The task: Each record, exactly as written, should be printed again.

- Opening Delimiter -

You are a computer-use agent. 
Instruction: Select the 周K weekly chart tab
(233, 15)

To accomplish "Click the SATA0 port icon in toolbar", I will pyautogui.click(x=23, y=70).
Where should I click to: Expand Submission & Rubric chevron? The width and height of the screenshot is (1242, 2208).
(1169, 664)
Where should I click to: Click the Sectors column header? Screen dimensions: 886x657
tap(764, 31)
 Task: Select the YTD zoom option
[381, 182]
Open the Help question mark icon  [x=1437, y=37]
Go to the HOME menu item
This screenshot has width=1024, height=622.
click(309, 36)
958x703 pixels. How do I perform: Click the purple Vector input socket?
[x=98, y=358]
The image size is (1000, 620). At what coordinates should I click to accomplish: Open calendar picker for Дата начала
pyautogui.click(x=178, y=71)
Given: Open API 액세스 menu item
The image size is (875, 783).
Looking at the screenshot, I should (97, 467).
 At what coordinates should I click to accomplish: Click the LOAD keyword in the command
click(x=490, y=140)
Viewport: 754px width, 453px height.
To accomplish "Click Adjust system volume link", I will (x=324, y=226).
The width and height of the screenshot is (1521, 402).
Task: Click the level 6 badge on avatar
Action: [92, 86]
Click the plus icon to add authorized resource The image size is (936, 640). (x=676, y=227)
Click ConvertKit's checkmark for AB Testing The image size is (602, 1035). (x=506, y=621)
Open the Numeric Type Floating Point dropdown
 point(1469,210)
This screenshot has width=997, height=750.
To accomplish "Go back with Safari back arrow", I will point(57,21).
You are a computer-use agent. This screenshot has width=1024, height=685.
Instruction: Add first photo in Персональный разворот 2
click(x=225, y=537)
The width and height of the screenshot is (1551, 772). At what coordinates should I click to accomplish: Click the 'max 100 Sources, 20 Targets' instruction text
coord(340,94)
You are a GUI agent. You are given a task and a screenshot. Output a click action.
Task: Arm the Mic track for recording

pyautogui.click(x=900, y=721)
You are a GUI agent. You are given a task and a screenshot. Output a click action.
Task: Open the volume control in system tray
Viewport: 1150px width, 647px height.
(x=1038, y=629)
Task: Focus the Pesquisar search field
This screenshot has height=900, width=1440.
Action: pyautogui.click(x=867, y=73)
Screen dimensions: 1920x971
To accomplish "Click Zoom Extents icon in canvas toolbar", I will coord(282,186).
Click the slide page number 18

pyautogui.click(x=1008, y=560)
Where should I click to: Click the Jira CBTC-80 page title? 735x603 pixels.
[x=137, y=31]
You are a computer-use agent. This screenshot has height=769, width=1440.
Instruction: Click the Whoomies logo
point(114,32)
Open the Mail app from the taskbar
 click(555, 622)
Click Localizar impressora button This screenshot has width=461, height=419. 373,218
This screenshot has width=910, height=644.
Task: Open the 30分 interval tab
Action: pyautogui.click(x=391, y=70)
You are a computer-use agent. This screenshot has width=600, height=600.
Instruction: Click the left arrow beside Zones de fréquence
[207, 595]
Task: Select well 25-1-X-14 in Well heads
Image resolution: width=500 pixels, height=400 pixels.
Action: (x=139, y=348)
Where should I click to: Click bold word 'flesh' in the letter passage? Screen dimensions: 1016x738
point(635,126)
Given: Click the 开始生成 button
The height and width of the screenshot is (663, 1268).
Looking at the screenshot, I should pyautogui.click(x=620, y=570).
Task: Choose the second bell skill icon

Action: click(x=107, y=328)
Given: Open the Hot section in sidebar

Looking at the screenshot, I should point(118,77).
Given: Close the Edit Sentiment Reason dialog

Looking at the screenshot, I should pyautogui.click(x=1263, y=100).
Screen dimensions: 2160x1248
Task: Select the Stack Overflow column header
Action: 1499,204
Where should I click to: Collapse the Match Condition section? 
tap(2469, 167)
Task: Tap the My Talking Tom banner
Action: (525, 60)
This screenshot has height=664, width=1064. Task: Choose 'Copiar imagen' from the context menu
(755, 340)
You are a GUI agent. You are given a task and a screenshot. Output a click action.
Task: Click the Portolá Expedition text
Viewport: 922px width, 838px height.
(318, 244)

- Closing Delimiter -

Solution for this exercise:
You are a computer-use agent. 
Instruction: Select the 周K weekly chart tab
(233, 15)

To accomplish "Click the SATA0 port icon in toolbar", I will pyautogui.click(x=23, y=70).
Where should I click to: Expand Submission & Rubric chevron? The width and height of the screenshot is (1242, 2208).
(1169, 664)
Where should I click to: Click the Sectors column header? Screen dimensions: 886x657
tap(764, 31)
 Task: Select the YTD zoom option
[381, 182]
Open the Help question mark icon  [x=1437, y=37]
Go to the HOME menu item
This screenshot has width=1024, height=622.
click(309, 36)
958x703 pixels. How do I perform: Click the purple Vector input socket?
[x=98, y=358]
The image size is (1000, 620). At what coordinates should I click to accomplish: Open calendar picker for Дата начала
pyautogui.click(x=178, y=71)
Given: Open API 액세스 menu item
The image size is (875, 783).
Looking at the screenshot, I should (97, 467).
 At what coordinates should I click to accomplish: Click the LOAD keyword in the command
click(x=490, y=140)
Viewport: 754px width, 453px height.
To accomplish "Click Adjust system volume link", I will (x=324, y=226).
The width and height of the screenshot is (1521, 402).
Task: Click the level 6 badge on avatar
Action: [92, 86]
Click the plus icon to add authorized resource The image size is (936, 640). (x=676, y=227)
Click ConvertKit's checkmark for AB Testing The image size is (602, 1035). (x=506, y=621)
Open the Numeric Type Floating Point dropdown
 point(1469,210)
This screenshot has width=997, height=750.
To accomplish "Go back with Safari back arrow", I will point(57,21).
You are a computer-use agent. This screenshot has width=1024, height=685.
Instruction: Add first photo in Персональный разворот 2
click(x=225, y=537)
The width and height of the screenshot is (1551, 772). At what coordinates should I click to accomplish: Click the 'max 100 Sources, 20 Targets' instruction text
coord(340,94)
You are a GUI agent. You are given a task and a screenshot. Output a click action.
Task: Arm the Mic track for recording

pyautogui.click(x=900, y=721)
You are a GUI agent. You are given a task and a screenshot. Output a click action.
Task: Open the volume control in system tray
Viewport: 1150px width, 647px height.
(x=1038, y=629)
Task: Focus the Pesquisar search field
This screenshot has height=900, width=1440.
Action: pyautogui.click(x=867, y=73)
Screen dimensions: 1920x971
To accomplish "Click Zoom Extents icon in canvas toolbar", I will coord(282,186).
Click the slide page number 18

pyautogui.click(x=1008, y=560)
Where should I click to: Click the Jira CBTC-80 page title? 735x603 pixels.
[x=137, y=31]
You are a computer-use agent. This screenshot has height=769, width=1440.
Instruction: Click the Whoomies logo
point(114,32)
Open the Mail app from the taskbar
 click(555, 622)
Click Localizar impressora button This screenshot has width=461, height=419. 373,218
This screenshot has width=910, height=644.
Task: Open the 30分 interval tab
Action: pyautogui.click(x=391, y=70)
You are a computer-use agent. This screenshot has width=600, height=600.
Instruction: Click the left arrow beside Zones de fréquence
[207, 595]
Task: Select well 25-1-X-14 in Well heads
Image resolution: width=500 pixels, height=400 pixels.
Action: (x=139, y=348)
Where should I click to: Click bold word 'flesh' in the letter passage? Screen dimensions: 1016x738
point(635,126)
Given: Click the 开始生成 button
The height and width of the screenshot is (663, 1268).
Looking at the screenshot, I should pyautogui.click(x=620, y=570).
Task: Choose the second bell skill icon

Action: click(x=107, y=328)
Given: Open the Hot section in sidebar

Looking at the screenshot, I should point(118,77).
Given: Close the Edit Sentiment Reason dialog

Looking at the screenshot, I should pyautogui.click(x=1263, y=100).
Screen dimensions: 2160x1248
Task: Select the Stack Overflow column header
Action: 1499,204
Where should I click to: Collapse the Match Condition section? 
tap(2469, 167)
Task: Tap the My Talking Tom banner
Action: (525, 60)
This screenshot has height=664, width=1064. Task: Choose 'Copiar imagen' from the context menu
(755, 340)
You are a GUI agent. You are given a task and a screenshot. Output a click action.
Task: Click the Portolá Expedition text
Viewport: 922px width, 838px height.
(318, 244)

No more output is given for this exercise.